Hay historias que no necesitan adornos porque ya vienen cargadas de verdad. Y en Sinaloa, donde una aprende desde niña que la vida se sostiene con las manos, con el cuerpo y con lo que se pueda, la historia de Chayito Valdez no sorprende: confirma lo que ya sabemos. Que la pobreza no es un paisaje, es una fuerza. Y que a veces, como en su caso, esa fuerza empuja, afila, endurece… y también abre camino.
Chayito nació en la comunidad rural de Orba, en Guasave, en ese norte donde la infancia no siempre es un derecho. Como muchas otras, creció entre trabajos que no correspondían a una niña, pero que tantas niñas hacen: vender comida, lavar ropa, ayudar en lo que hubiera. Y aun así, cantaba. Cantaba porque ahí encontraba un respiro, una rendija. Y porque en México la pobreza no solo te limita: también te obliga a inventarte y ella se inventó de tal manera que fue descubierta por Amalia Mendoza La Tariácuri.
Y luego está lo otro, lo que atraviesa a tantas mujeres de este país: casarse, tener hijos, y de pronto quedarse solas. No por decisión, sino por abandono. Las cifras lo dicen, pero no hace falta leerlas para entenderlo: basta mirar alrededor. Millones de mujeres sostienen hogares completos sin que nadie les pregunte si pueden, si quieren, si alcanzan. Chayito fue una de ellas, con tres hijas pequeñas, un marido que se fue, y la necesidad de volver a cantar no tanto por romanticismo, sino porque había que poner comida en la mesa y para su fortuna, cantar fue su gran pasión. Esa parte de su vida no es anécdota: es estructura. Es este país que cada día duele más.

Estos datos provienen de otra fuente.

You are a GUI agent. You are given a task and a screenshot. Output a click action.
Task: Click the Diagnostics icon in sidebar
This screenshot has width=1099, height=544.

Y cuando parecía que ya había pagado suficiente, vino el accidente. Ese golpe que en 1985 la dejó con secuelas para siempre. Y ahí se abrió otra grieta: la de la discapacidad en un país que no sabe qué hacer con quienes no encajan en la normalidad. Retomar una carrera —cualquier carrera— con un cuerpo lastimado es casi imposible. No hay escenarios adaptados, no hay industria que apueste, no hay políticas que acompañen. Pero ella insistió. Grabó. Cantó. Se sostuvo como pudo. Como tantas personas que, aun con el cuerpo roto, siguen adelante porque no hay alternativa.
A 80 años de su nacimiento, pienso en Chayito, mi paisana, no como figura del regional mexicano, sino como espejo. Como una mujer que vivió todas las condiciones que este país castiga: pobreza, maternidad en solitario, discapacidad. Y aun así, cantó. Cantó desde el borde, desde la herida, desde el lugar donde la vida aprieta y voló. Y quizá por eso su voz sigue viva, se escucha y se reconoce en México entero, porque decía lo que tantas mujeres, muchas de ella sus colegas, no podían decir. Y porque, como ella misma cantó alguna vez, “yo no nací para perder”.